E.g. how can we deal with any uncertainty in our input variables, or what confidence do we have in the output.
Undirected graphical models
A.k.a. Markov Random Fields (MRFs) or Markov Networks.
They represent the relationships between variables using undirected edges. The independence properties between the variables can be easily read off the graph through simple graph separation (missing edges / arcs).
Directed graphical models
A.k.a. Bayesian network or Belief network (BNs).
They are directed acyclic graphs (DAGs).
They consists of a set of nodes, together with a set of directed edges.
Each directed edge is a link from one node to another with the direction being important.
The edges must not form any loops.
Moralisation
A bayesian network can be converted into an MRF by connecting all the parents of a common child with edges and dropping the directions on the edges.
Maximum a posteriori query
(MAP query)
“What is the most likely explanation for some evidence?”
I.e. what is the value of the node X that maximises the probability that we would have seen this evidence.

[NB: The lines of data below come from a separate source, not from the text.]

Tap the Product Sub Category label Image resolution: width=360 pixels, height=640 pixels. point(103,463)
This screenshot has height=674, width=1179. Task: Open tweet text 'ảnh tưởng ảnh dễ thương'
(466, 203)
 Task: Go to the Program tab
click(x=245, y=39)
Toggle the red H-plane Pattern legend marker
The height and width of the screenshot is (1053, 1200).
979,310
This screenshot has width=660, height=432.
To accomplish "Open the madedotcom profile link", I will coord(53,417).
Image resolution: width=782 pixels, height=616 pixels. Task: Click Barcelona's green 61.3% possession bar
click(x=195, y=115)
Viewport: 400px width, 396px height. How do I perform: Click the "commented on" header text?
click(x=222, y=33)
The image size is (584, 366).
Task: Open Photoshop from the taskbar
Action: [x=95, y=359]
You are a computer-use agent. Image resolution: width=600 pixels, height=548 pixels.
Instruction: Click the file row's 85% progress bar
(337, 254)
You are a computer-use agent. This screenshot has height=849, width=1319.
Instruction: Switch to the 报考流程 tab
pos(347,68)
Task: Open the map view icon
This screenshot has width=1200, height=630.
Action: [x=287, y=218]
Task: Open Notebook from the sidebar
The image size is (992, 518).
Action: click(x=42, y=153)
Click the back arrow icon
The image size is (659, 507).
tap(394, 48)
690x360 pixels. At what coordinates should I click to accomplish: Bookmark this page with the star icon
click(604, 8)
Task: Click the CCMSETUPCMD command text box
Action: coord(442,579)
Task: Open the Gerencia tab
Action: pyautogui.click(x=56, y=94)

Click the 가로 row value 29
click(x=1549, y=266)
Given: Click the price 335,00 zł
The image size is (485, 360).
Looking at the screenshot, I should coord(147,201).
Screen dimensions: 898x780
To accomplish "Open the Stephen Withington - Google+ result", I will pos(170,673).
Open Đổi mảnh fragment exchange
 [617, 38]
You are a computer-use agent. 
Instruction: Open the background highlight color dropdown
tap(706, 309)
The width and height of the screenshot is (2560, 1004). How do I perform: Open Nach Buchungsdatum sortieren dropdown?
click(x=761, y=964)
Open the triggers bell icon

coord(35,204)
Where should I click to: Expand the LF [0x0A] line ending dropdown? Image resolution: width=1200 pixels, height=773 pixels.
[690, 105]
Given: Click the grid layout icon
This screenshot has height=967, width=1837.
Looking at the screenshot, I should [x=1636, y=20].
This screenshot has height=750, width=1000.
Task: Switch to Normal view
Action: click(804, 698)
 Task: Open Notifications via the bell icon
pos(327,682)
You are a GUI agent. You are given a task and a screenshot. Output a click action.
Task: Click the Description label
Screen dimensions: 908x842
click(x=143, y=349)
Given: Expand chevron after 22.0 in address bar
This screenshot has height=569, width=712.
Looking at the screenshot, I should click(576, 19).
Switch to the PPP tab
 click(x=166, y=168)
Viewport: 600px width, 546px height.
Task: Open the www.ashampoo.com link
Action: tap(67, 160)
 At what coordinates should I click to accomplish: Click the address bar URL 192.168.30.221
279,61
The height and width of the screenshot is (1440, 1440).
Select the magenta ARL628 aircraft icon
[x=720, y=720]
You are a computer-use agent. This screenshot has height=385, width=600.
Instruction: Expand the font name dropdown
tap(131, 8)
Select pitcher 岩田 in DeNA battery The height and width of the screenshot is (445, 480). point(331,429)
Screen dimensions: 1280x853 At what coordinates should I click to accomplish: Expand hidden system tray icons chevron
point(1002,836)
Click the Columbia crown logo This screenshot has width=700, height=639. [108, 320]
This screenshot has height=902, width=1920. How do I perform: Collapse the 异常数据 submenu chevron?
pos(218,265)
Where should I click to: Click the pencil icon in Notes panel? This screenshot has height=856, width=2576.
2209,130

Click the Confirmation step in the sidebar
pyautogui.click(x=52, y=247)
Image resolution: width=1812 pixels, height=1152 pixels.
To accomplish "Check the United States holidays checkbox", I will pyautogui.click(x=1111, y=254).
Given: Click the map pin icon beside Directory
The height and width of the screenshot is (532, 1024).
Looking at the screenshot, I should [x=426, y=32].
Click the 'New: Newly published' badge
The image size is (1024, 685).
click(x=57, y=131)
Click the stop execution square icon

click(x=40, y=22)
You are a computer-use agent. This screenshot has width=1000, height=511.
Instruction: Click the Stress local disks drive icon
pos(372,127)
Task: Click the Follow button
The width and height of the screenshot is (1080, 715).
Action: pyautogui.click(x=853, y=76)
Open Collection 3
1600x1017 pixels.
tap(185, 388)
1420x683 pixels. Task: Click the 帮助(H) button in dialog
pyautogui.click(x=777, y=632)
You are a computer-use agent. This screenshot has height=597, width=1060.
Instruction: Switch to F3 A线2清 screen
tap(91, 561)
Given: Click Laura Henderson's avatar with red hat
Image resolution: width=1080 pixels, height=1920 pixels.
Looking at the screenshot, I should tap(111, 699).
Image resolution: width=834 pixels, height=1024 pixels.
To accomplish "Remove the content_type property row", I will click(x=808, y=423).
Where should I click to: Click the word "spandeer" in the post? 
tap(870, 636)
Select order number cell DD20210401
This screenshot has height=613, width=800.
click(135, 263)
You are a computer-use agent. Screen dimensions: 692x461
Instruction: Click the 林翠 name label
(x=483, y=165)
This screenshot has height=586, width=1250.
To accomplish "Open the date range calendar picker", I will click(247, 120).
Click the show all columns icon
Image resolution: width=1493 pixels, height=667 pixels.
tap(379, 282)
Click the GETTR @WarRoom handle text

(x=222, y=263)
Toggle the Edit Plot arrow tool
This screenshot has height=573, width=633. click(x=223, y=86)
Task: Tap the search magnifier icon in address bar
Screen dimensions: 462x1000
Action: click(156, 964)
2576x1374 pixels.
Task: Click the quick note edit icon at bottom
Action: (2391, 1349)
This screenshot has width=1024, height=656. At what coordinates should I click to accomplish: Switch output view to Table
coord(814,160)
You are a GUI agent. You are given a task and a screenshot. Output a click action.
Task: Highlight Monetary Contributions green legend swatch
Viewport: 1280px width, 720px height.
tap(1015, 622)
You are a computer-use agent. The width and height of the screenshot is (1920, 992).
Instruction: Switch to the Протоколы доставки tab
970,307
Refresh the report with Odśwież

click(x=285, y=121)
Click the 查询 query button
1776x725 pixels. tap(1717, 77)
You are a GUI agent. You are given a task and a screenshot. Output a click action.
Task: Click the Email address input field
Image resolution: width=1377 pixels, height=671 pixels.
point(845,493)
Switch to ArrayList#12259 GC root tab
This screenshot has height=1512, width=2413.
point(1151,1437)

“What value of x maximises P(x | e)?”
Bayesian networks
(a.k.a. Belief networks)
Provide a graphical representation of a domain that provides an intuitive way to model conditional independence dependencies and handle uncertainties.
Providing a compact specification of full joint probability distributions.
3 Components of Bayesian networks
- A finite set of variables.
- A set of directed edges between the nodes, that form an acyclic graph.
- A conditional probability distribution associated with each node P(Xᵢ | Parents( Xᵢ )). This is typically represented in a conditional probability table (CPT) indexed by values of the parent variables.
An uninstantiated node in a Bayesian Network
A node whose value is unknown.
Conditional independence
A and B are conditionally independent given C
if and only if
P( A⋂B | C ) = P(A|C) . P(B|C)
Denoted
( A ⟂ B ) | C
D-separation
Provides that:
If two variables, A & B, are d-separated given some evidence e, they are conditionally independent given the evidence.
P(A | B, e) = p(A | e)
Chain rule
The joint probability distribution is the product of all the individual probability distributions that are stored in the nodes of the graph.
P( X₁, …, Xₙ ) = ᴨ P( Xᵢ | Parents(Xᵢ) )
Parents of node Xᵢ
The nodes that have edges into Xᵢ.
Hybrid networks
Networks that contain both discrete and continuous variables.
Clique
A clique of a graph is a subset of nodes of the graph such that every two distinct vertices in the clique are adjacent.
Graph separation in an undirected graph
XA is conditional independant of XC given XB if there is no path from a ∈ A to c ∈ C after removing all variables in B.